Odiseo y Calipso
Amor no correspondido.
Odiseo (Ulises para los romanos) mira al mar. Como es lógico, echa de menos su casa, Ítaca.
La ninfa Calipso, enamorada perdidamente de él, lo «retuvo» durante siete años en la isla de Ogigia, que era un auténtico paraíso. Fértil y abundante, en este lugar no faltaba de nada. Ahí comieron, bebieron y retozaron los dos hasta la saciedad. La ninfa incluso le ofreció al héroe ser inmoral y eternamente joven, pero Odiseo tenía demasiada morriña y se cansó de todo eso. Su corazón estaba en otro sitio.
Por eso mira al mar, como una estatua inmóvil. Sentada sobre una tela rojísima como su pasión, y dejando de tocar su lira, ella lo mira a él, sabiendo que no tiene nada que hacer. Nunca dos personas juntas en una isla estuvieron más separadas.

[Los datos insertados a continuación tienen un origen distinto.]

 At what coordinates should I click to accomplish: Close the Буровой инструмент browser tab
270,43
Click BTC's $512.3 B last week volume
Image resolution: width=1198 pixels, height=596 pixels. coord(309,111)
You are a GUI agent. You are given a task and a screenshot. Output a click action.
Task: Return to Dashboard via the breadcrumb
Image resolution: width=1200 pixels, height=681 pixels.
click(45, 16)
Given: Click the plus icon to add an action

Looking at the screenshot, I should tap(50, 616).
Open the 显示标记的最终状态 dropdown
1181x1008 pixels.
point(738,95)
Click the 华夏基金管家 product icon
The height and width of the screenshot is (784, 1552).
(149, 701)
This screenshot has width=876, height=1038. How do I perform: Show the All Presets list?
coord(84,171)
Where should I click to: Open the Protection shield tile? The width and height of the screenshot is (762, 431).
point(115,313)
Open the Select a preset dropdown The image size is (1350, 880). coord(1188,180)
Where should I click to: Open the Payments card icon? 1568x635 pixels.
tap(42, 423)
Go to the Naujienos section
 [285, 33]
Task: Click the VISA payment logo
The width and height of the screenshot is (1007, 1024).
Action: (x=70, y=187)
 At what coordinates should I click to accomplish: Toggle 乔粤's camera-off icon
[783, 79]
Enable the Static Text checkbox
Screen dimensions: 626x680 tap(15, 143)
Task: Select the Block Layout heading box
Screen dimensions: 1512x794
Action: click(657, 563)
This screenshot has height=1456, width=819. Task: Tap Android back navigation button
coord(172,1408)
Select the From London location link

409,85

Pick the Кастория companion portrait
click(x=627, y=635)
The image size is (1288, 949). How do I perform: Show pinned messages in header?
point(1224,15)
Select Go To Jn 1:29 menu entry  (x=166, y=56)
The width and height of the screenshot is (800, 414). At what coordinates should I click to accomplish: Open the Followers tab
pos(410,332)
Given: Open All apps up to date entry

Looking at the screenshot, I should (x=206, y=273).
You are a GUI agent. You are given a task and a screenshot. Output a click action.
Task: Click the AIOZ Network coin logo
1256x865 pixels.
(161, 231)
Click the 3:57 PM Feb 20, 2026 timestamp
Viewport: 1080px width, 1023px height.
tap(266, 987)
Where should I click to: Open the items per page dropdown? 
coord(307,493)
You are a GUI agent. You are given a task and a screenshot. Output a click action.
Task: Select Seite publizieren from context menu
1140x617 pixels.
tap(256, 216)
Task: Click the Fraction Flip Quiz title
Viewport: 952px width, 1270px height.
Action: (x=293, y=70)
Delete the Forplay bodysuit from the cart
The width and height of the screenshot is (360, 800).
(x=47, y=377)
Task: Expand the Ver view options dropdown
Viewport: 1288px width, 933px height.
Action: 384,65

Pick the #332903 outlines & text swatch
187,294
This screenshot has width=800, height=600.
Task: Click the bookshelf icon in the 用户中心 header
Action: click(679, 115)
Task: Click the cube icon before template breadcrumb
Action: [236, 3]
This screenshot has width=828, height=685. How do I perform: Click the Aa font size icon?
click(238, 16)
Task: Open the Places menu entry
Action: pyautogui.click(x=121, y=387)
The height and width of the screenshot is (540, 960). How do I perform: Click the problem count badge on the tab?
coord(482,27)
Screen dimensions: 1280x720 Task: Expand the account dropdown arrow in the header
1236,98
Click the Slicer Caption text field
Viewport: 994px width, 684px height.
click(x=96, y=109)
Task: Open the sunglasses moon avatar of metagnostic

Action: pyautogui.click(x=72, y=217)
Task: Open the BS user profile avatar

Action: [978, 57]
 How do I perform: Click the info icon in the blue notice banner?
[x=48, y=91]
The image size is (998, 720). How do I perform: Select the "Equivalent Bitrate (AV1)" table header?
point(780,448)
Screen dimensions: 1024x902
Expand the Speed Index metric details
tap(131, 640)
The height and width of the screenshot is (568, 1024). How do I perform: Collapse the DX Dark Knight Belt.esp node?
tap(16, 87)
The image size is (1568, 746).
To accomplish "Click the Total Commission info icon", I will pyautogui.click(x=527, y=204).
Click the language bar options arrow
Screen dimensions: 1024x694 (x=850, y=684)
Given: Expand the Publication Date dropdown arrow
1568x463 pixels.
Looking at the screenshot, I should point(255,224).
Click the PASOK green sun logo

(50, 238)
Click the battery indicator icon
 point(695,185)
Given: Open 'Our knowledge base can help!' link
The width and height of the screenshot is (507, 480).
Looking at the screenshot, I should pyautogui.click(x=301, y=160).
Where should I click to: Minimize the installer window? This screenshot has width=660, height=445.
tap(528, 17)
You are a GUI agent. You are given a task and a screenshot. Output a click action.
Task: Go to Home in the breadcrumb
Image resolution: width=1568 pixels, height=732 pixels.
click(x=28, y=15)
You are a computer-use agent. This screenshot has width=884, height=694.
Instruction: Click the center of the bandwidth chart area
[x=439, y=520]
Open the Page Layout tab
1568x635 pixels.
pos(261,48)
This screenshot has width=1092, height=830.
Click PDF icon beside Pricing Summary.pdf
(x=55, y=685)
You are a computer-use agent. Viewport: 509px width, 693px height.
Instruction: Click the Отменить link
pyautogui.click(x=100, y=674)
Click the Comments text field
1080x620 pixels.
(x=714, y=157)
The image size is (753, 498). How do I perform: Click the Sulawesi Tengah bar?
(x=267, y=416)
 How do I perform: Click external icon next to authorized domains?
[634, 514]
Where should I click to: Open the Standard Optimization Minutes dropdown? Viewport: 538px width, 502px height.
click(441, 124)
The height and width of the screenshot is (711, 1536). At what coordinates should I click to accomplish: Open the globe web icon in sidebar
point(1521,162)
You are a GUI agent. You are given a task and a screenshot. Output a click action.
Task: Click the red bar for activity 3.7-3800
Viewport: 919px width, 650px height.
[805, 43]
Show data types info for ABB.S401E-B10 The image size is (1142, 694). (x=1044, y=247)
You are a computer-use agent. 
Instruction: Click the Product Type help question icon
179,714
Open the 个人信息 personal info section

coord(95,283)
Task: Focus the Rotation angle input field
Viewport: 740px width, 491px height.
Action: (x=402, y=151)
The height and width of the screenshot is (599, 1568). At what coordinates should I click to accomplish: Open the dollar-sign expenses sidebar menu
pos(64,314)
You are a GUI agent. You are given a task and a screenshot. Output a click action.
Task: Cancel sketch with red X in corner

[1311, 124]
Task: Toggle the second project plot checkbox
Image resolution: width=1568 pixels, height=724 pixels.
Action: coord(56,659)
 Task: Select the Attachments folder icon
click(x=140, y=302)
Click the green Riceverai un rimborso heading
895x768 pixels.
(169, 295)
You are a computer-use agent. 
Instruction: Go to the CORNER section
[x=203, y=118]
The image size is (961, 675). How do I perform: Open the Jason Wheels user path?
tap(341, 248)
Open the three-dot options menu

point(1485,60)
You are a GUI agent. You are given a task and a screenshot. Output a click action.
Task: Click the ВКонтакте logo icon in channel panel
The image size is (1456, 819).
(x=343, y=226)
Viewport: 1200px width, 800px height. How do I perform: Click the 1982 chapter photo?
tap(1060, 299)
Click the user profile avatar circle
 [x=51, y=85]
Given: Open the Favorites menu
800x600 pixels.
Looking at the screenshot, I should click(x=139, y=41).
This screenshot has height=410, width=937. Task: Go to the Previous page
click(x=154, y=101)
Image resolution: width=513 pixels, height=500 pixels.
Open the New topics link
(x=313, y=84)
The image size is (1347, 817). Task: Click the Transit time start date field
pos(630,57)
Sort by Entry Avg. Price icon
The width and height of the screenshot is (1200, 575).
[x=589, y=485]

Por intercesión de los dioses, Odiseo pudo fabricarse una balsa y dejar Ogigia. Según fuentes clásicas (no Homero, sino más bien fuentes romanas), Calipso no pudo soportar ese amor no correspondido. Tras la partida de su amor, ella se quedó esperándolo toda la vida en la playa. Otros dicen que al final no lo pudo soportar u acabó con su vida. Una tragedia griega en toda regla.